An Interview with Key Leaders at NVIDIA and Boys & Girls Clubs of Western Pennsylvania: Their Partnership Aims to Make Artificial Intelligence More Accessible to Youth in Underserved Communities

The demand for artificial intelligence (AI) is increasing rapidly. Helping young people get educated and exposed to careers in AI has become a critical need. However, there are several challenges in getting underserved communities involved in AI. Learning to develop AI applications requires access to hands-on learning and adequate computing resources. In addition, many underrepresented communities, including women and people of color, do not see many role models in the field nor do they have guidance on getting started.

NVIDIA & BCGWPA Partnership Aims to Be Part of the Solution: Making AI Education More Accessible

To address this need, NVIDIA and the Boys & Girls Clubs of Western Pennsylvania (BGCWPA) entered into a three-year partnership in April 2021. Their joint goal is expanding access to AI education and scaling the curriculum to young people in traditionally underserved and underrepresented communities nationwide through the development of the AI Pathways Toolkit and expansion of the Artificial Intelligence Pathways Institute Program to Boys & Girls Clubs outside of Western PA.

The Marktechpost team interviewed leaders from both NVIDIA and BGCWPA on their partnership and the goal for their AI Pathways Toolkit. Liz Austin, a leader of NVIDIA’s philanthropic arm, and Dr. Lisa Abel-Palmieri, CEO at BGCWPA, were interviewed.

1. Marktechpost: Can you tell us about the AI education partnership between the BGCWPA and NVIDIA?

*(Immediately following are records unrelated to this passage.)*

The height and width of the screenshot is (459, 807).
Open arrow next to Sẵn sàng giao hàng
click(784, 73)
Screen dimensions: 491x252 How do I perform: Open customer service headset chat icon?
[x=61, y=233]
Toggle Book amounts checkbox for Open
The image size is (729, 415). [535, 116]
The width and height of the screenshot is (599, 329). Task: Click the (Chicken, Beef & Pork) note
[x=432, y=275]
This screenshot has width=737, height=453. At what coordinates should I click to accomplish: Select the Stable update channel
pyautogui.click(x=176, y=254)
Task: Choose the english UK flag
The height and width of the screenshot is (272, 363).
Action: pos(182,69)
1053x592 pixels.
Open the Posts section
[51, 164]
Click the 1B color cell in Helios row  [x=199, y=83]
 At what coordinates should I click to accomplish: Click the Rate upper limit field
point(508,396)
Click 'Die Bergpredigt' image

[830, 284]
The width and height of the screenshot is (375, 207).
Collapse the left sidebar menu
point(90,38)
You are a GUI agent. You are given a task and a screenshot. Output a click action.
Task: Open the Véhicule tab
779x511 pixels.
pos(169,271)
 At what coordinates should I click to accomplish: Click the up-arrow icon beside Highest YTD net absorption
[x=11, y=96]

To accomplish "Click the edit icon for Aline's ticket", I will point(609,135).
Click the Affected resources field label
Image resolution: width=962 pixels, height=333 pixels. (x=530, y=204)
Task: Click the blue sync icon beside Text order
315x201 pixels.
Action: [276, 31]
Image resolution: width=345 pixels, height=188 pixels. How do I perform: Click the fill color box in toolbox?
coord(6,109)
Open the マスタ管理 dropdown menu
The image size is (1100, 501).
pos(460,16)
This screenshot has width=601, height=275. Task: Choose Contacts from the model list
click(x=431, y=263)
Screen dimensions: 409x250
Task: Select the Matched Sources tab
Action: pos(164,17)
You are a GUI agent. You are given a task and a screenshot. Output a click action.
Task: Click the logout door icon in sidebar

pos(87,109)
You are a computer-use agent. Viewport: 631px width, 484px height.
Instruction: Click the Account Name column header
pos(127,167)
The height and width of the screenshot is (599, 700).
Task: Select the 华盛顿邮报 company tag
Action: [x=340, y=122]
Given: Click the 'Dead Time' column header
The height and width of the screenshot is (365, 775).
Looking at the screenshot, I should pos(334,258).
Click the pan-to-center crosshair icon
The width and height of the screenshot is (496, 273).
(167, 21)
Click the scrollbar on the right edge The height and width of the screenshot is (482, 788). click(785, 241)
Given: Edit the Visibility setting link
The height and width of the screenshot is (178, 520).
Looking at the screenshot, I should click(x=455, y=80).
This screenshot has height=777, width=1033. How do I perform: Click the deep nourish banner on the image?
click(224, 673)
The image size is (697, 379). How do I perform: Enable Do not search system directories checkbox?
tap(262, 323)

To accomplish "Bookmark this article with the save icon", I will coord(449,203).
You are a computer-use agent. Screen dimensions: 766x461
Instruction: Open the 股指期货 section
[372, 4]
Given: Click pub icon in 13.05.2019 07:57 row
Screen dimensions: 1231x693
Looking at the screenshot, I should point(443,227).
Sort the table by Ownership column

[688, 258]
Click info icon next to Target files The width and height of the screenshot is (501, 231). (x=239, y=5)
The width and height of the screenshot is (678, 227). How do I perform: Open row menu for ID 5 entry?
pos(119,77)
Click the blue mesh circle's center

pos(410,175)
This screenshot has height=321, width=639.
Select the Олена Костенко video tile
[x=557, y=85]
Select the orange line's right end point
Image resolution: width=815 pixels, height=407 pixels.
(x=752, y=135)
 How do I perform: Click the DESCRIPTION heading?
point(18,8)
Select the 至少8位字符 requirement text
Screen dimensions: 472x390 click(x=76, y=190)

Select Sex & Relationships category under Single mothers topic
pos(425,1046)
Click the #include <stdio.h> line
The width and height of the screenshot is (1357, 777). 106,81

Dr. Lisa Abel-Palmieri, BGCWPA: Boys & Girls Clubs of Western Pennsylvania was awarded a PA Smart Grant with the whole goal of advancing STEM education in the State of Pennsylvania to ensure that we have a workforce that’s ready for the jobs of the future. And so, we initially designed this concept of the Artificial Intelligence Pathways Institute (AIPI) as part of that grant initiative. Our first cohort, our pilot program, in 2019 was about 40 young people. The majority of these young people were girls and students of color. Through local contacts, we were able to get connected with Liz and her wonderful team at NVIDIA to really just dream up and flesh out what it could look like to actually build this AI Pathways Toolkit and scale these AI knowledge & skills across the country.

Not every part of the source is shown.